DATA SHOWN:
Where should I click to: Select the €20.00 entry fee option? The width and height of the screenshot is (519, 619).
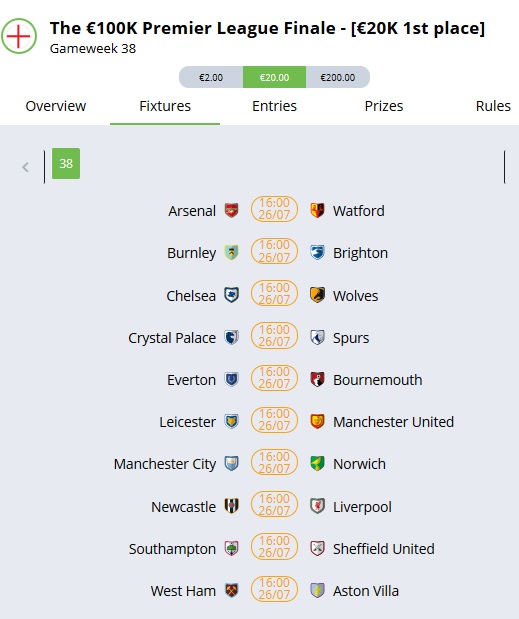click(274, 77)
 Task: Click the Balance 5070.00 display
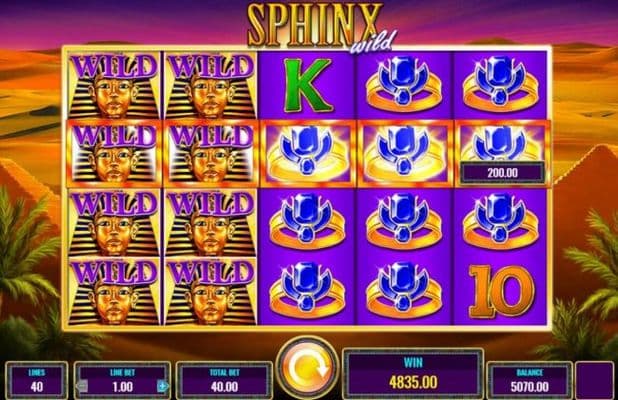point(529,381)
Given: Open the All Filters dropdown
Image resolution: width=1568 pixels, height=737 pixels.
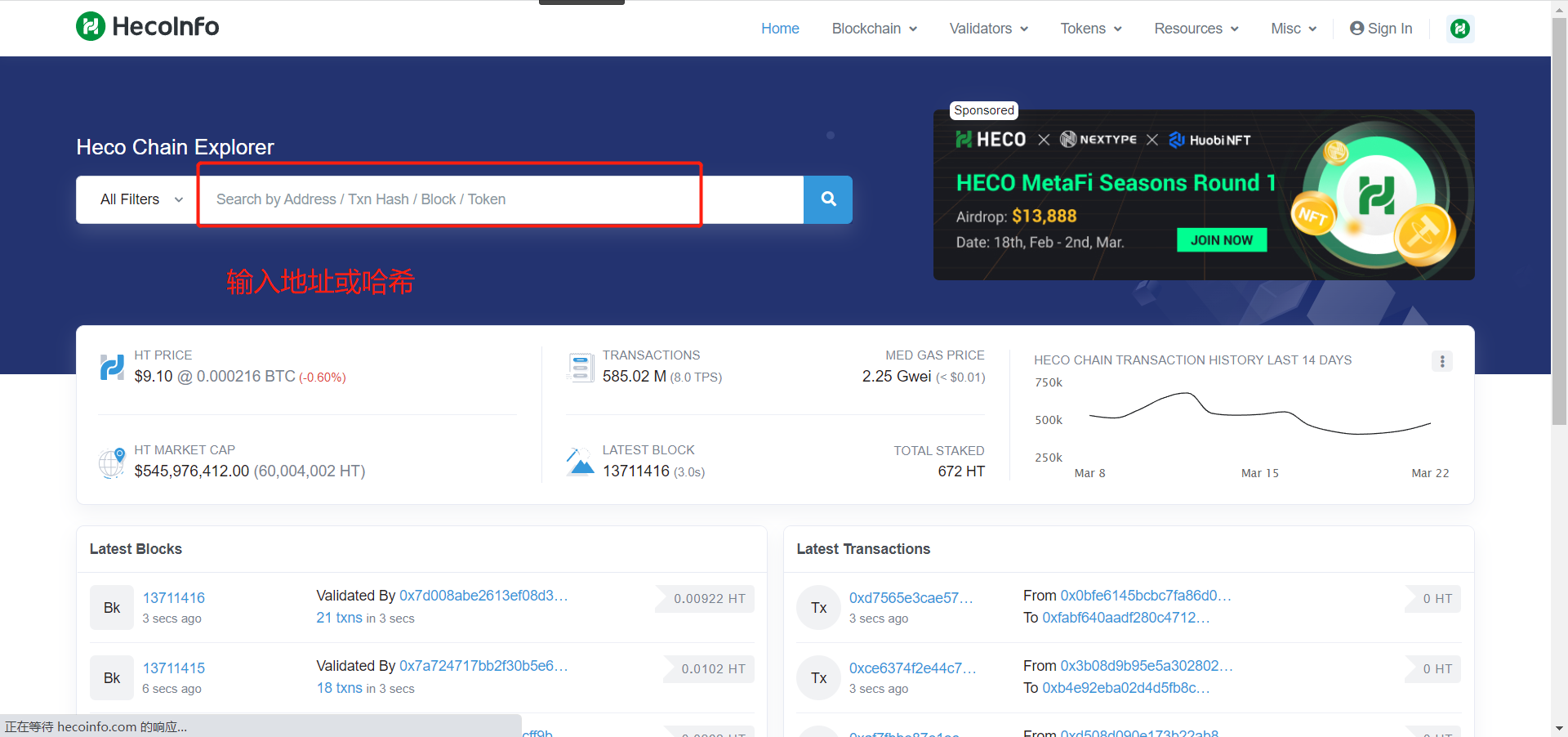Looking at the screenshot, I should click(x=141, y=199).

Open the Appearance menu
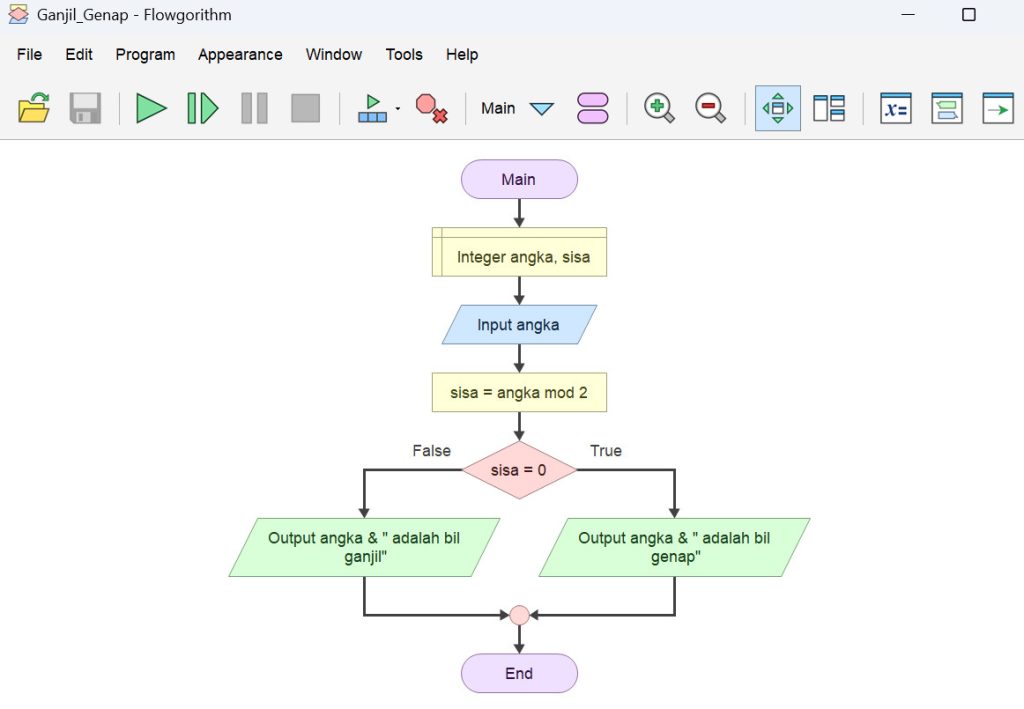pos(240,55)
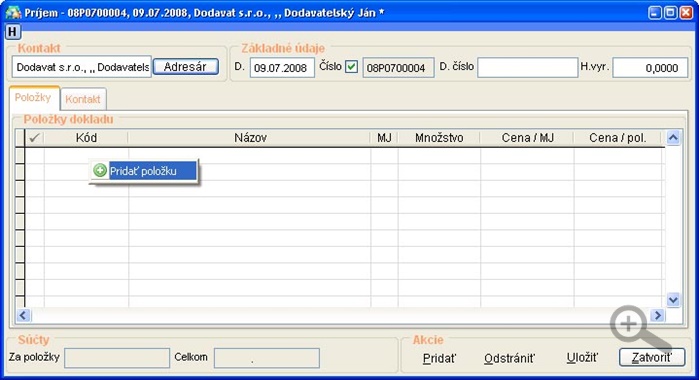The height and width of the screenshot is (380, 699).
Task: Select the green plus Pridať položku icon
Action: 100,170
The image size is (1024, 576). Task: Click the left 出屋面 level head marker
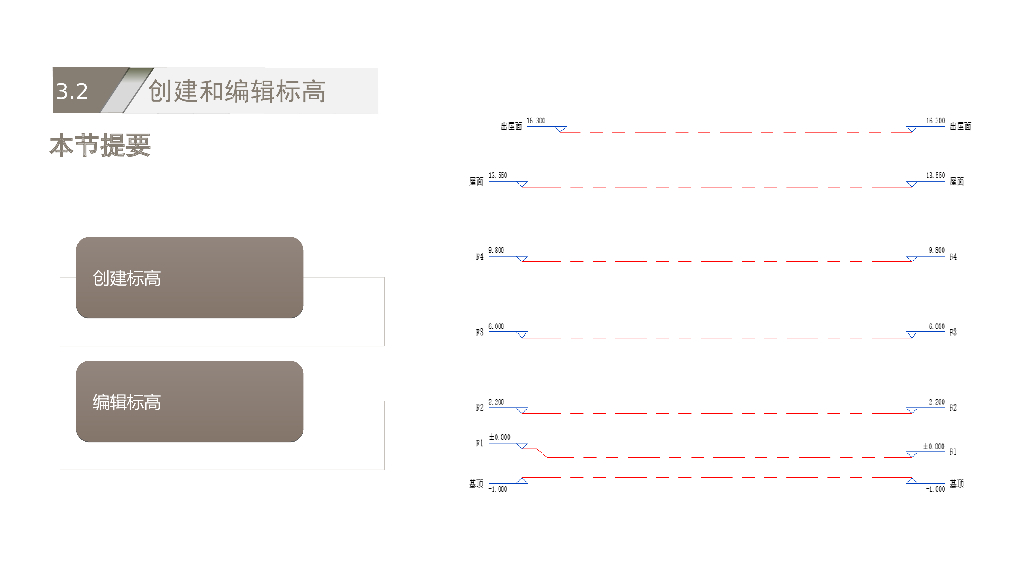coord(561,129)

WORK TO COMPLETE:
Leave the pictures out and return the rest of the listing exactly.

ANSWER SPACE:
Where should I click to: Select the €20.00 entry fee option? The width and height of the screenshot is (519, 619).
click(274, 77)
 Task: Click the Balance 5070.00 display
point(529,381)
Given: Open the All Filters dropdown
Image resolution: width=1568 pixels, height=737 pixels.
Looking at the screenshot, I should click(x=141, y=199).

Open the Appearance menu
pos(240,55)
The height and width of the screenshot is (380, 699).
Task: Select the green plus Pridať položku icon
Action: 100,170
The image size is (1024, 576). Task: Click the left 出屋面 level head marker
coord(561,129)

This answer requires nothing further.